February 7, 2022 — Sweet Incense

Warning! No “strange incense” (Ex 30:9), “strange fire” (Lev 10:1), or “strange gods” (Deut 32:16), KJV.

Surely the God who made us with the ability to enjoy at the same time the aromas of good cooking and the perfume of roses would know how to blend two complementary fragrances. There was not only the anointing perfume discussed in our last lesson; God also instructed Moses, “Take sweet spices, stacte and onycha and galbanum, and pure frankincense with these sweet spices; there shall be equal amounts of each. You shall make of these an incense” (Ex 30:34-35). The aroma from this would be decidedly different from the perfume, yet both were designed by the Lord to expend their substance for the blessing of others. Is this Paul’s idea when he wrote, “Walk in love, as Christ also has loved us and given Himself for us, an offering and a sacrifice to God for a sweet-smelling aroma” (Eph 5:2)?
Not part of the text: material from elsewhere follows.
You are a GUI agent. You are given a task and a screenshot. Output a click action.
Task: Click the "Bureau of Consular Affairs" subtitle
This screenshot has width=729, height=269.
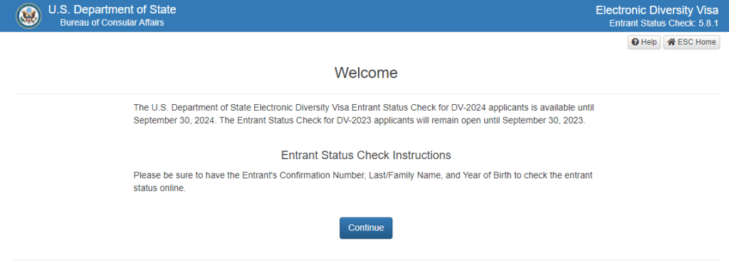coord(112,22)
The first time we hear of this, Noah made a sacrifice after the flood, “and the Lord smelled a sweet savor” (Gen 8:21, KJV) where the words could be translated “a savor of rest.” Christ’s sufferings are pictured when we read, “you shall beat some of it very fine” (Ex 30:36). Aaron was to “take a censer full of burning coals of fire from the altar before the Lord, with his hands full of sweet incense beaten fine, and bring it inside the veil” (Lev 16:12). Can you see the two on the Emmaus road, when “Jesus Himself drew near and went with them” (Lk 24:15)? How disheartened they were! But then the High Priest placed incense beaten fine on the censers of their hearts: “Ought not the Christ to have suffered these things and to enter into His glory?” He said, and “expounded to them in all the Scriptures the things concerning Himself” (vv 26-27). “And they said…‘Did not our heart burn within us while He…opened the Scriptures to us?’” (v 32). This is true worship.